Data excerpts
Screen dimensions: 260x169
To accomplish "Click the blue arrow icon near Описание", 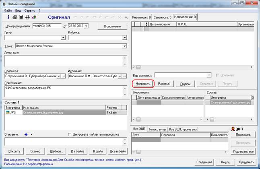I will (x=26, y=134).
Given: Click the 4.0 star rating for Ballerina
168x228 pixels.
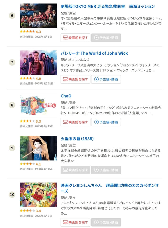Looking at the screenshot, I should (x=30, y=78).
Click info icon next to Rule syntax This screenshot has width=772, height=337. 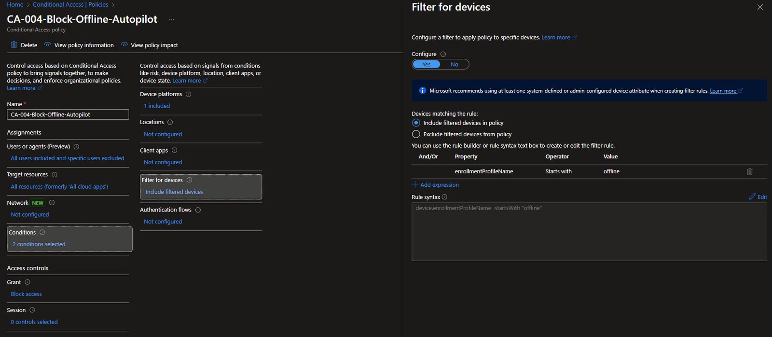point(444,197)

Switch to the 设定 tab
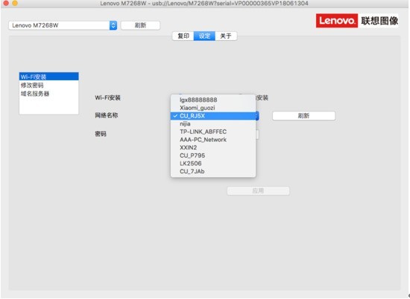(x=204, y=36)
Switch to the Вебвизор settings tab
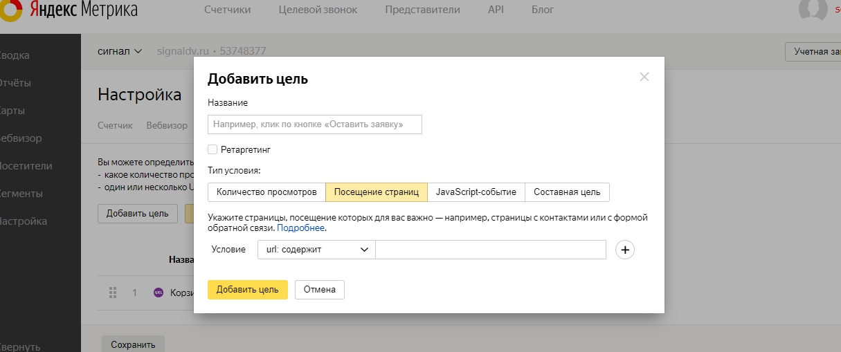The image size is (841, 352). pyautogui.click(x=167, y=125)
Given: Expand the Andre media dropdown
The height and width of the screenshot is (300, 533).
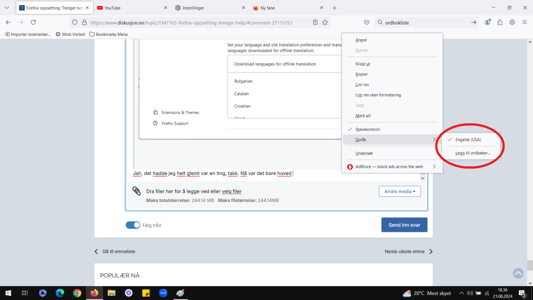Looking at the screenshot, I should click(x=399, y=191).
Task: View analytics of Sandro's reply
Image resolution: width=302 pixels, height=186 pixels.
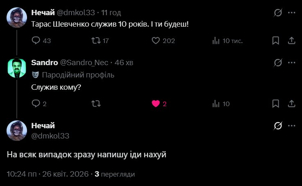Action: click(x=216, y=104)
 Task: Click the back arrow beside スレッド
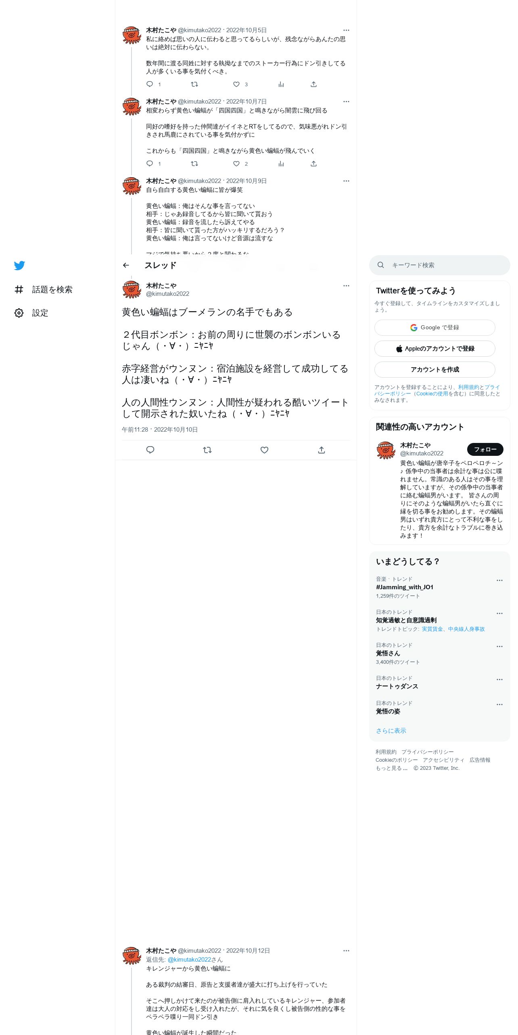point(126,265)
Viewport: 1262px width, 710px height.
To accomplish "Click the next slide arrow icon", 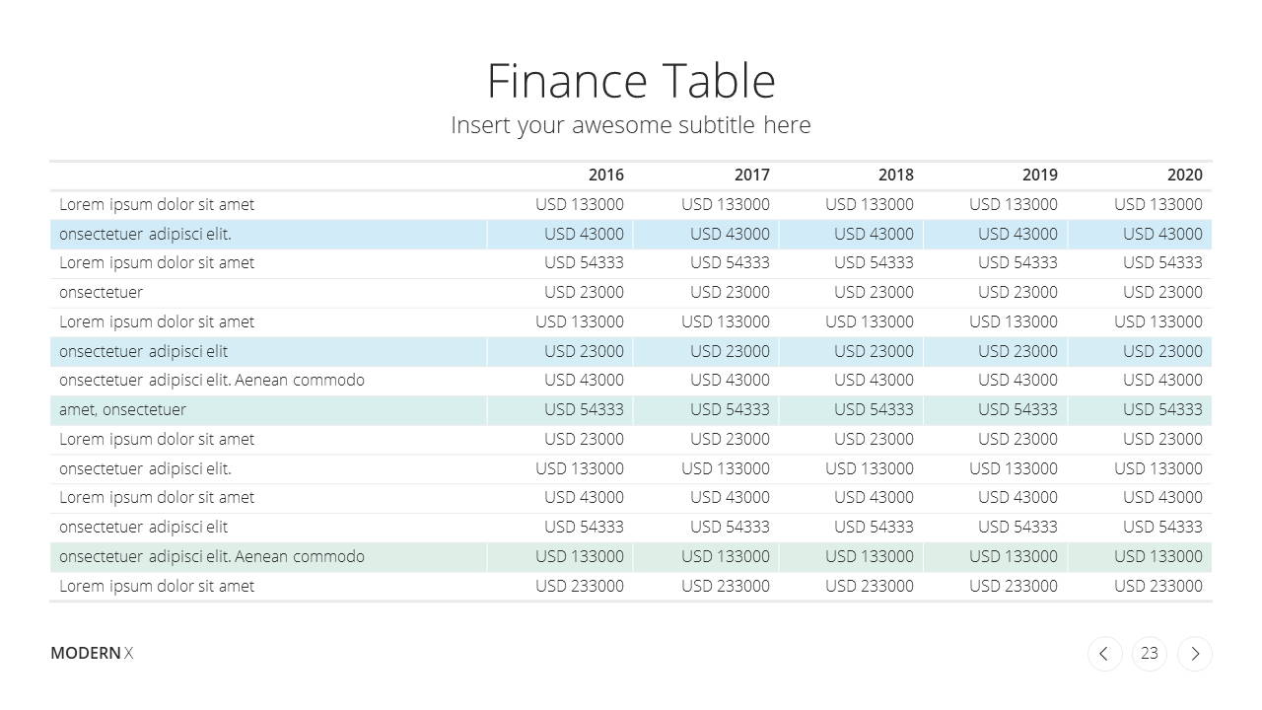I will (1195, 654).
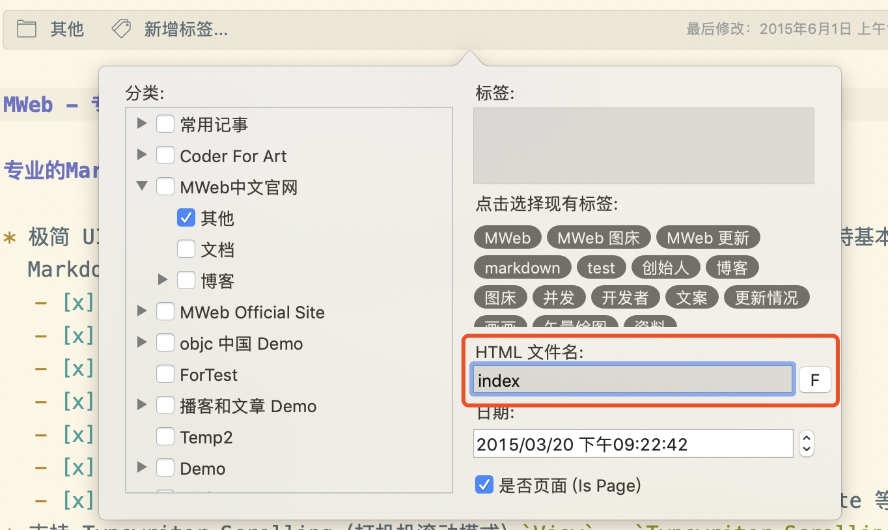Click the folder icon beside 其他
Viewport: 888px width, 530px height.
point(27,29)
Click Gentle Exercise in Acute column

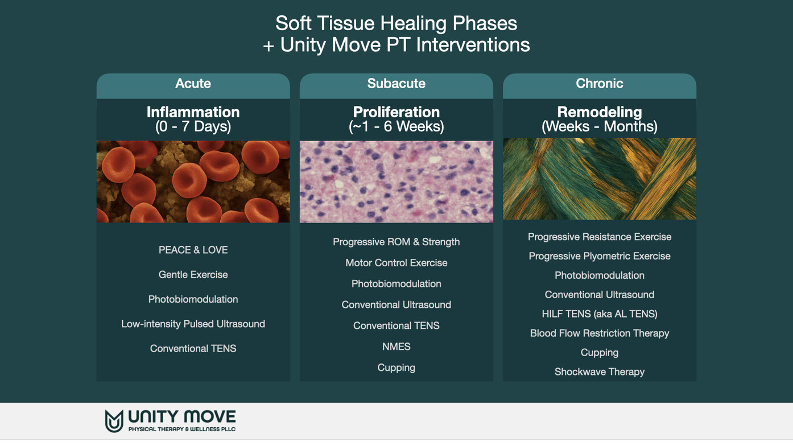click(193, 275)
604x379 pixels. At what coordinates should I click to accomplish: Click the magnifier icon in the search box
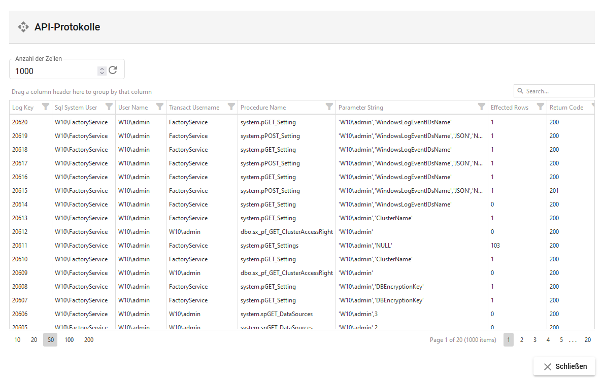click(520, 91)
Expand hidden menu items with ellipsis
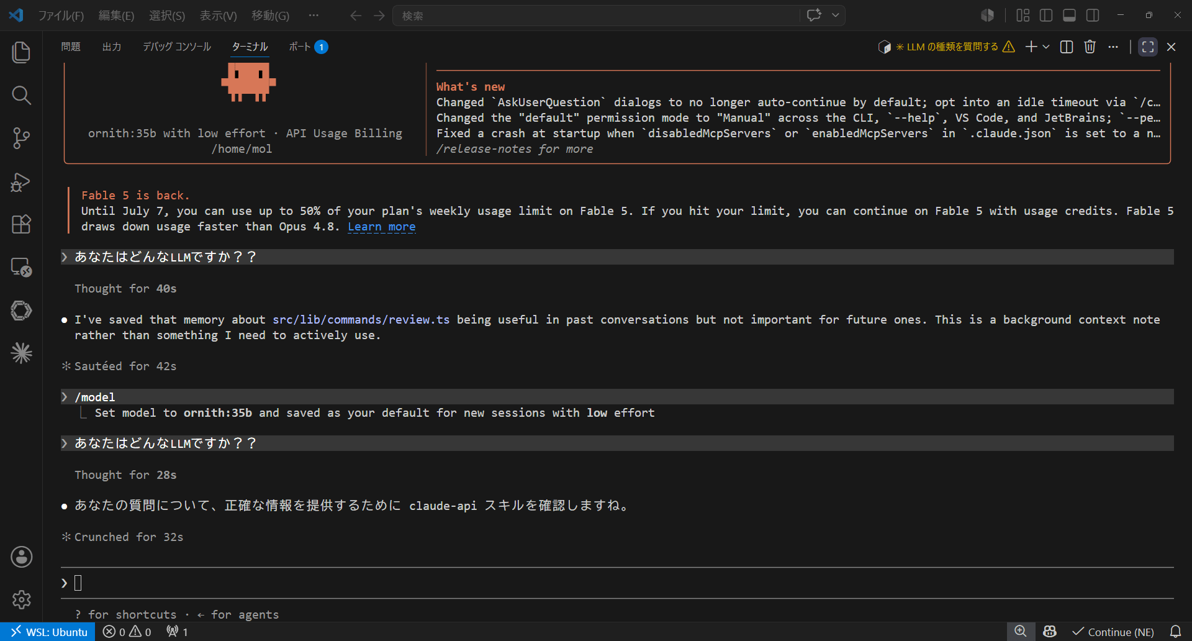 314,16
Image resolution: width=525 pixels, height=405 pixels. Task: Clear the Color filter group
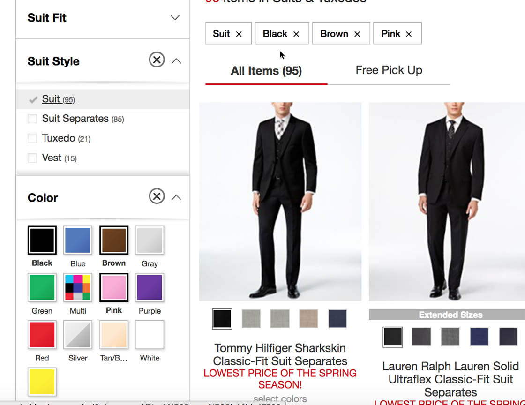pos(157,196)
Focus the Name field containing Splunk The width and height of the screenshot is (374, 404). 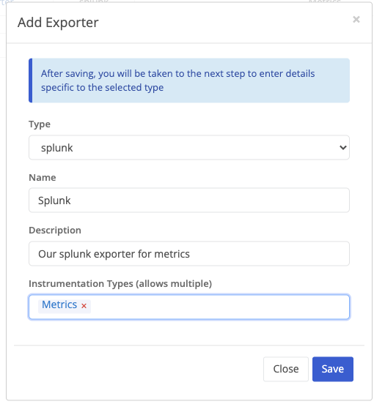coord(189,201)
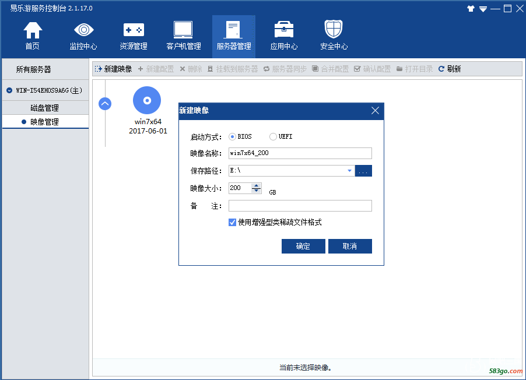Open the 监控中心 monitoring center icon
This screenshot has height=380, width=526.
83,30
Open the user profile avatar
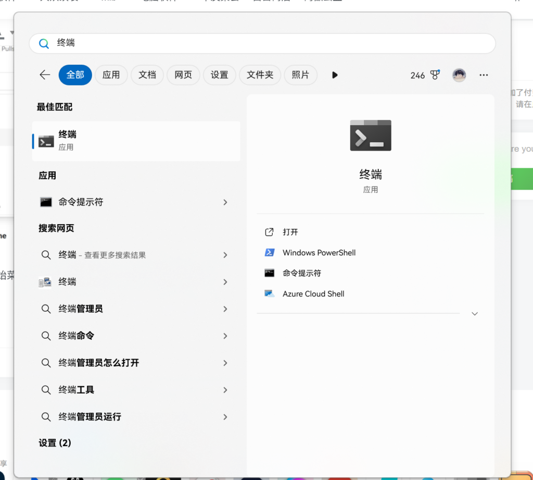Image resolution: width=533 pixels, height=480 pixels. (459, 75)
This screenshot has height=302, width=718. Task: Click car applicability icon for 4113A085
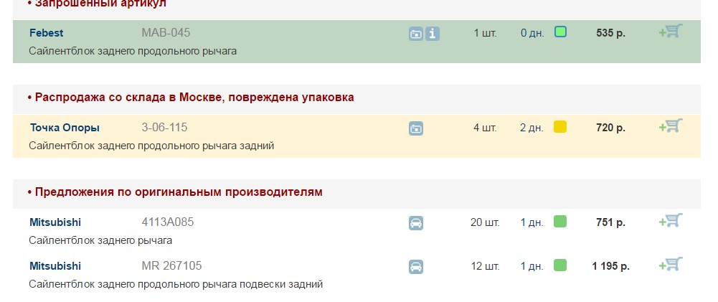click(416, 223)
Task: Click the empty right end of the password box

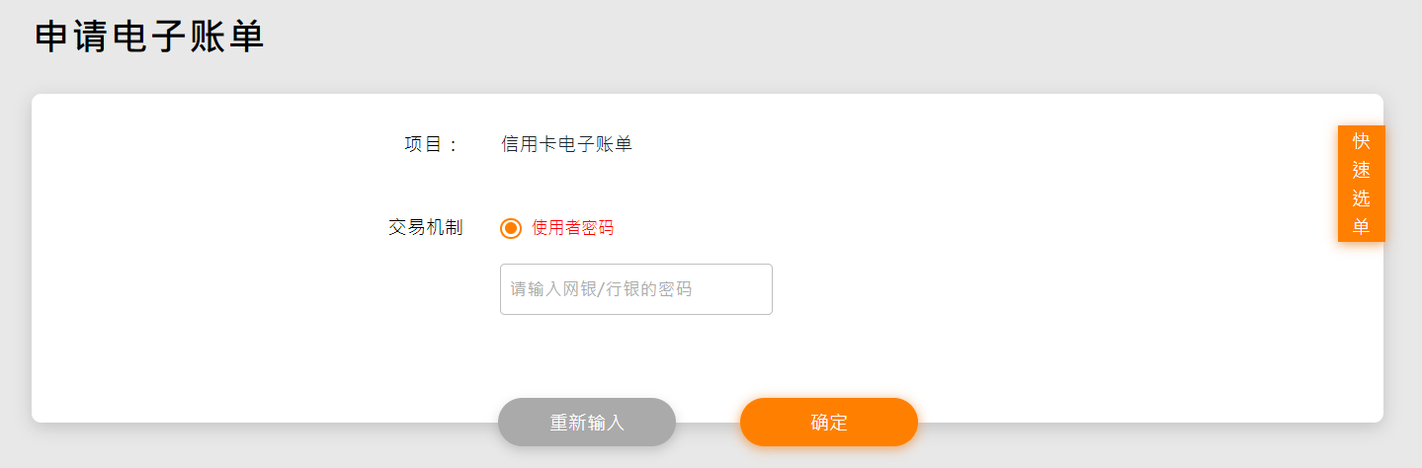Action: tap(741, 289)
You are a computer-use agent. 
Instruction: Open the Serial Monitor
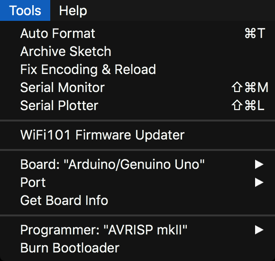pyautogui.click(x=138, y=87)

**Your task:** Where the line with "You are a computer-use agent." appears in the entries above, begin there and restate every line to the end word for word, minus the pictures.

**Answer to this task:**
You are a computer-use agent. 
Instruction: Open the Serial Monitor
pyautogui.click(x=138, y=87)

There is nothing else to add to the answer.